L'analisi, dunque, si fa strutturale. Il punteggio AI complessivo di Çalhanoğlu si attesta a 83 su 100, un dato che riflette la qualità attuale del giocatore piuttosto che la sua potenziale traiettoria; il suo picco massimo è stimato a 60. Questo divario non è una critica, bensì la pura aritmetica di un calciatore che, alla sua età, opera al vertice o nelle immediate vicinanze, con margini di crescita ridotti, elemento che i club utilizzano per giustificare investimenti a lungo termine. Per l'Inter, reduce da una Doppietta nazionale e già proiettata sul mercato dei trasferimenti, la questione non è se il turco abbia reso in questa stagione. Lo ha fatto. La vera domanda è quale fisionomia assumerà la rosa attorno a lui in futuro.

Tale fisionomia è, di fatto, in piena fase di definizione. L'Inter ha messo nel mirino alcuni obiettivi in casa Roma, con un profilo la cui valutazione si aggira sui 40 milioni di euro e un altro disponibile a parametro zero ma che ambisce a quattro milioni netti di ingaggio. Anche il fronte portieri è attivo, con il futuro di Josep Martinez in nerazzurro ancora in bilico. Il Presidente Beppe Marotta, nel frattempo, ha celebrato pubblicamente la Doppietta, con un'osservazione pungente sull'Inter come unica squadra di Milano ad annoverare due stelle scudettate — un monito che ribadisce l'alta fiducia istituzionale nei confronti dei Nerazzurri, e la chiara intenzione del club di capitalizzare tale vantaggio.

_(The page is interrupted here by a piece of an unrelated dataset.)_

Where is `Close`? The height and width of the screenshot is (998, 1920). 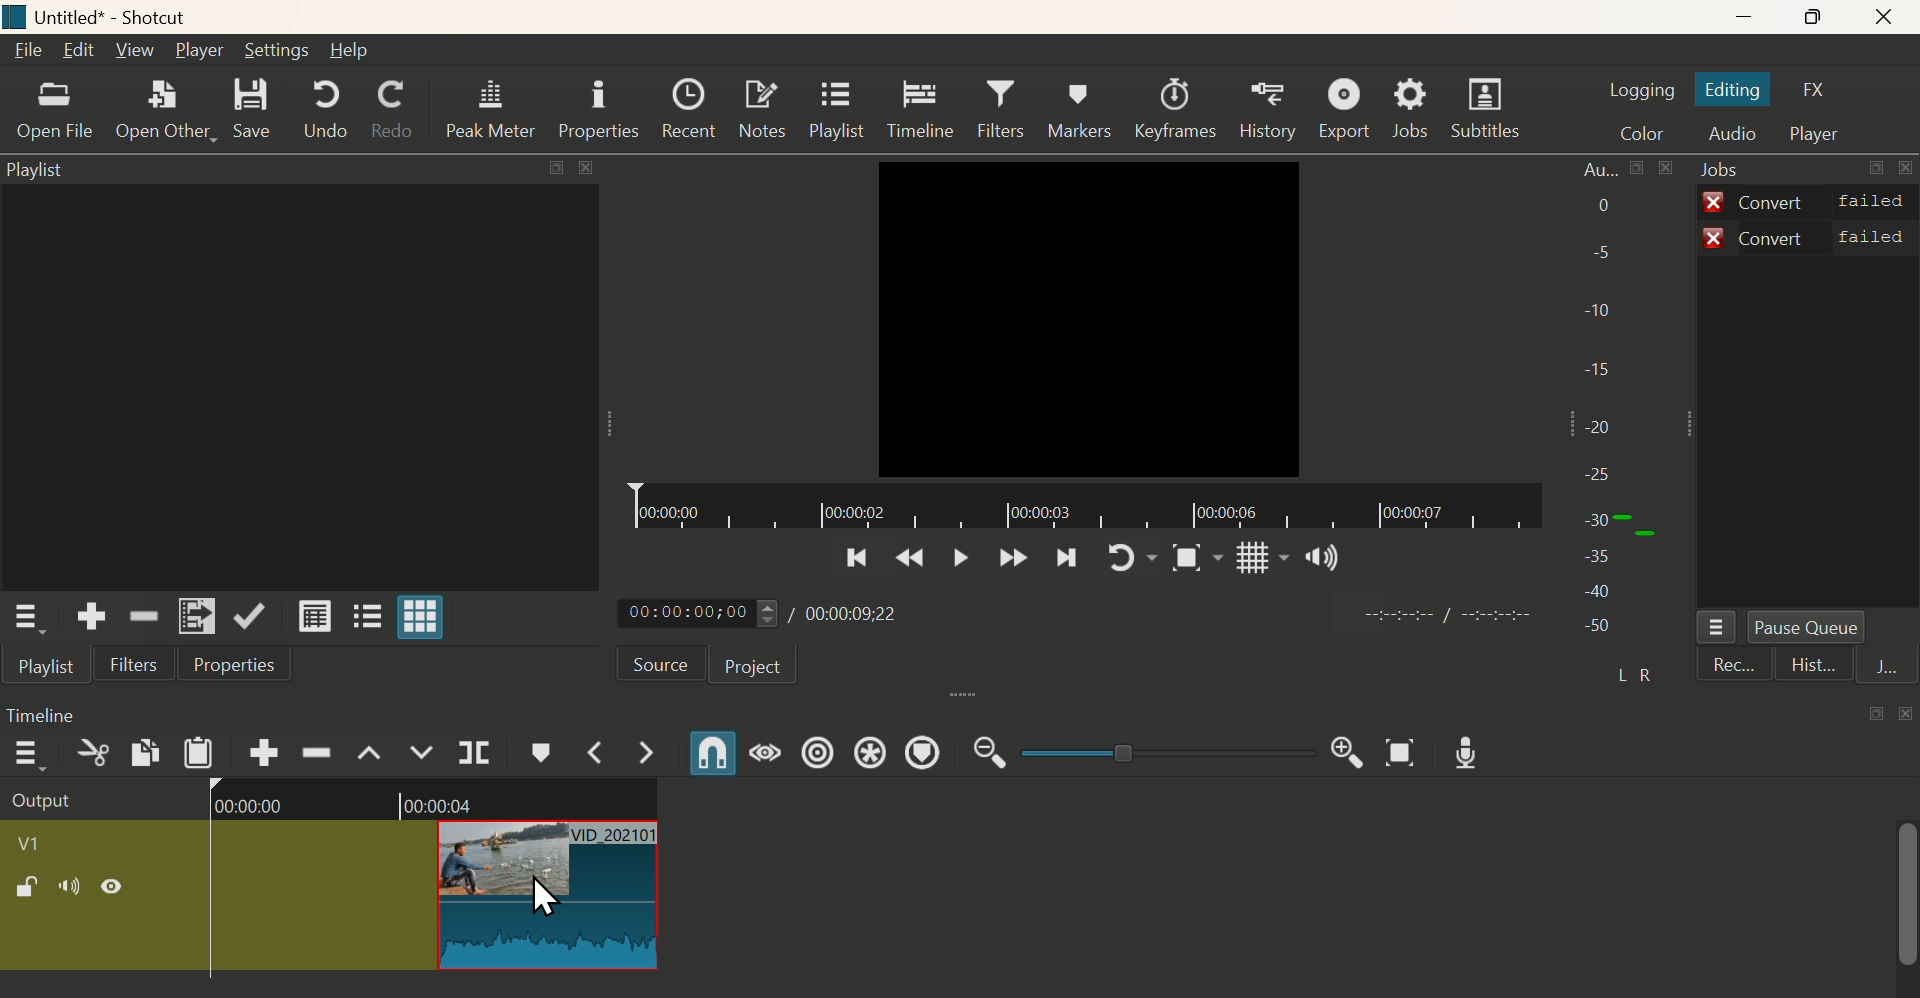 Close is located at coordinates (1894, 17).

Dove si colloca, dunque, Çalhanoğlu in questo scenario ambizioso? I suoi numeri della stagione 2025-26 parlano chiaro. Nove reti da centrocampo rappresentano un apporto offensivo di peso; quattro assist completano il quadro, evidenziando le sue doti di distribuzione. Una media voto di 7.50 in 22 gare di Serie A denota una costanza di rendimento, ben lungi dall'essere episodica – non si tratta, infatti, di un calciatore capace di brillare in tre incontri per poi eclissarsi. L'undici di Chivu ha incassato solo 32 reti in 37 giornate di campionato, e un mediano disciplinato e abile nel recupero palla alla base della manovra è una delle ragioni primarie di questo solido record difensivo.

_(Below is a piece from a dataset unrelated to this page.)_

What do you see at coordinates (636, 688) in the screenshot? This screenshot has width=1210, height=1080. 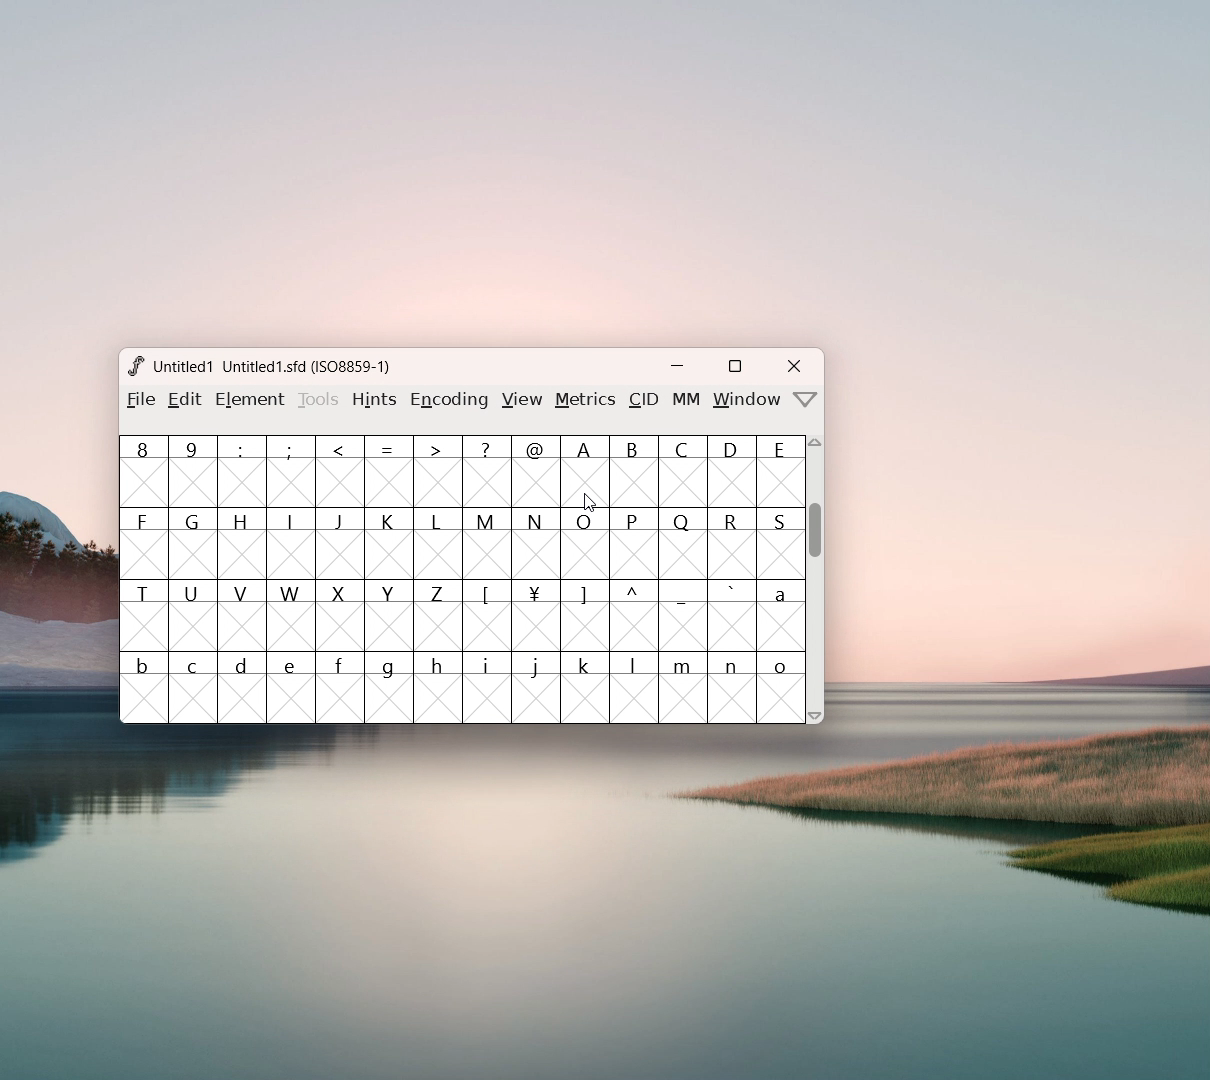 I see `l` at bounding box center [636, 688].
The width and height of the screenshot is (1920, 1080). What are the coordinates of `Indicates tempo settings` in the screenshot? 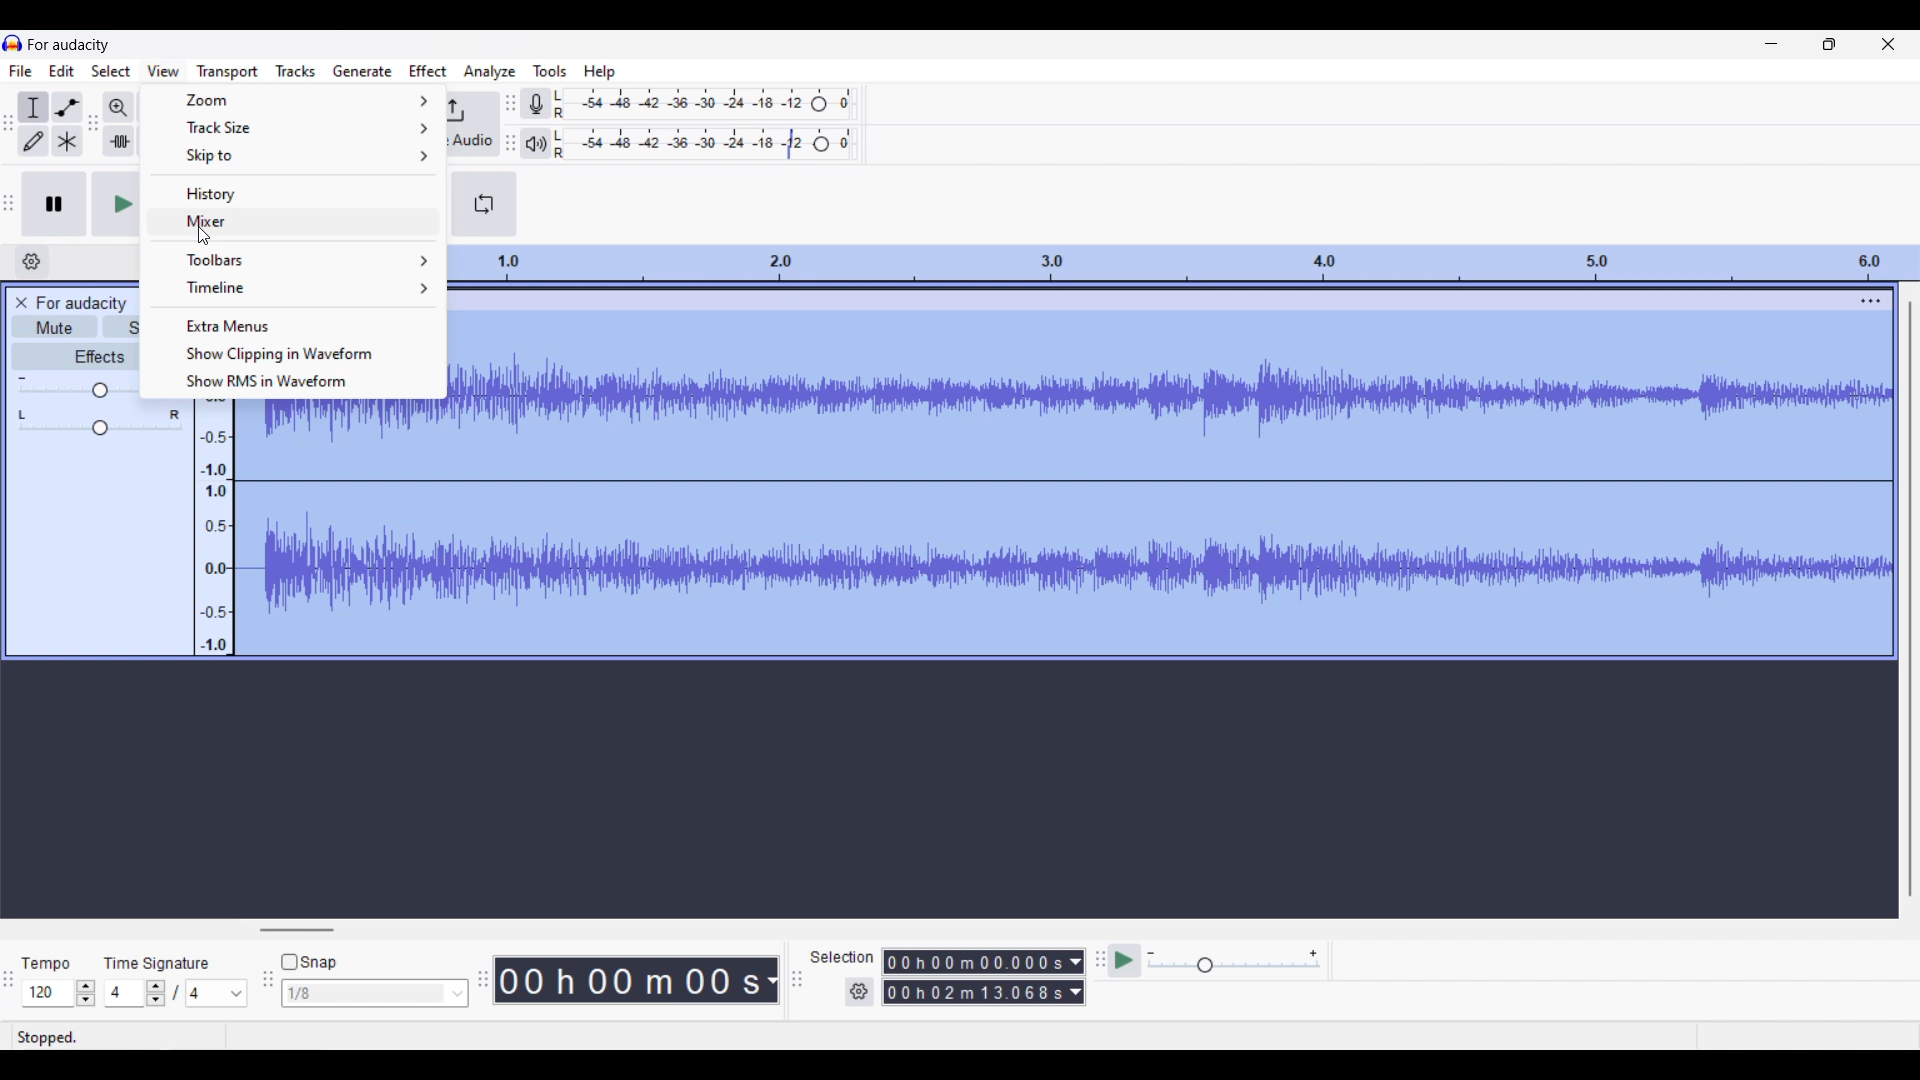 It's located at (45, 964).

La questione anagrafica non può essere elusa. A 32 anni, il regista turco si trova in quel frangente in cui i club iniziano a valutare se procedere con un rinnovo o propendere per un reinvestimento, e dove i calciatori stessi si interrogano se l'attuale sia il loro ultimo contratto di alto valore o se ne arriverà un altro. Il fermento sul mercato dei trasferimenti che circonda l'Inter quest'estate è sufficientemente vivace da suggerire che il club non intende restare inerme. Un centrocampista con il profilo di Çalhanoğlu — tecnicamente raffinato, tatticamente intelligente e ancora produttivo ad alti livelli — attirerà inevitabilmente l'attenzione di altri top club europei, a prescindere dalle future decisioni dell'Inter.

Per ora, la Doppietta è sua. I numeri di questa stagione portano la sua firma. Il suo prossimo capitolo dipenderà da decisioni ancora da definire, prese da un club che, evidentemente, non ha ancora terminato la sua fase di costruzione.